#### [学習用本文]
研究課題
「グアニン四重鎖 (G-quadruplex; G4) 構造」は、特殊な核酸高次構造として細胞内に存在する。G4 構造」は、グアニンが豊富な配列領域で1本鎖DNA・RNAが形成する特殊な核酸高次構造として細胞内に 存在する。研究代表者はこれまで、グアニン四重鎖構造が学習・記憶に重要な役割を担うことを明らかにしてきた。本研究では、G4 構造による「DNA 可塑性 」と「RNA エングラム」の存在を証明する。つまり、G4 構造が脳機能における学習・記憶の分子実態のひとつであることを生物学的に明らか にすることを目的とする。エングラムは、動物の脳内に学習によって核酸やタンパク質などに暗号化されているとされているが、その分子実態 は不明である。G4 構造が記憶の分子実態であることを解明できれば、これまでの科学における「記憶≒シナプス可塑性」仮説に一石を投じる 革新的な研究となる。本年度は、長期増強 LTPなどの刺激における G4DNA の可塑性研究の基盤となるG4 ChIP-seq法の確立を行った。通常のChIP-seq法を改良し工夫することで、マウス培養神経細胞を用いた実験でゲノム上のGリッチ領域におけるピークを同定することに成功した。さらに、それらはヘテロクロマチン領域に多く見られた。さらに、マウス脳サンプルを用いてG4形成mRNA群とG4RNA結合タンパク質の網羅的な解析を行い、新規G4RNA結合タンパク質を同定した。新規G4RNA結合タンパク質は脳神経細胞のRNA代謝に関与することが示唆されるデータが得られている。

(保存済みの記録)
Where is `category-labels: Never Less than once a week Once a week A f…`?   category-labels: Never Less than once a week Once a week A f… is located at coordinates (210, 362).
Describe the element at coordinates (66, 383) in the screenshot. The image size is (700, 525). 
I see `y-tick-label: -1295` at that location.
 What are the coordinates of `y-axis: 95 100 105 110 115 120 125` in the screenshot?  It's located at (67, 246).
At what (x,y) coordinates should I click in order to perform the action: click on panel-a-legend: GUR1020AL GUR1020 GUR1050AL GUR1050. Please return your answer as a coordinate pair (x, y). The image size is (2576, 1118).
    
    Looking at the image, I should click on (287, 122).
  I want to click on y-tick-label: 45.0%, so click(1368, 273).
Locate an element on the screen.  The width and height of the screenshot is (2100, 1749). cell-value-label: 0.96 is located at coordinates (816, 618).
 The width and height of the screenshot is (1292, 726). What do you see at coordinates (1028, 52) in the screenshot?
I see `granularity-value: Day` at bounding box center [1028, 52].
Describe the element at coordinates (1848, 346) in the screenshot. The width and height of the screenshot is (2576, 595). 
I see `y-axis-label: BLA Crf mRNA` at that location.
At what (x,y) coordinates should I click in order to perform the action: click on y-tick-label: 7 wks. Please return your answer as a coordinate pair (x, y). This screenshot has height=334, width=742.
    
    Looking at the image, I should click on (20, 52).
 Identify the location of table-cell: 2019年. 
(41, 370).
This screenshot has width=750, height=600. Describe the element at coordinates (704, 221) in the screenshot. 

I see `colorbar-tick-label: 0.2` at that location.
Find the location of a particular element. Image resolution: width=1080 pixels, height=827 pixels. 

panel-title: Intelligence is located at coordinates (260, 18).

#### [練習問題]
1) グアニン四重鎖の研究文によると、本年度に確立した方法は何か。
2) グアニン四重鎖の研究文と次の各文が合うかどうかを判定し、根拠となる語句をそのまま引用せよ。
(a) マウス培養神経細胞の実験で同定されたピークは、ヘテロクロマチン領域に多く見られた。
(b) 新規G4RNA結合タンパク質は、マウス脳サンプルを用いた解析で同定された。
(c) G4 ChIP-seq法の確立には、通常のChIP-seq法を変えずにそのまま用いた。
3) グアニン四重鎖の研究文の最後の文に続く文章を書け。
記録はここでは使わない。

#### [解答一覧]
1) G4 ChIP-seq法。

2)
(a) はい。「それらはヘテロクロマチン領域に多く見られた」
(b) はい。「マウス脳サンプルを用いてG4形成mRNA群とG4RNA結合タンパク質の網羅的な解析を行い、新規G4RNA結合タンパク質を同定した」
(c) いいえ。「通常のChIP-seq法を改良し工夫することで」

3)
2: おおむね順調に進展している
G4 ChIP-seq法の確立ができた。さらに、マウス脳におけるG4形成mRNA群と新規G4RNA結合タンパク質を同定した。
より記憶に近い刺激である LTP 刺激を脳海馬スライスで行い、G4 ChIP-seq による G4 形成ピークと RNA シーケンスによる転写発現レベルとの相関を検討する。これらの実験により、記憶形成刺激により DNA に可塑性が生じることを証明できるだけでなく、 DNA 可塑性に関連する遺伝子群が同定できる。また、今回同定できた新規G4RNA結合タンパク質の神経機能における役割を解析する。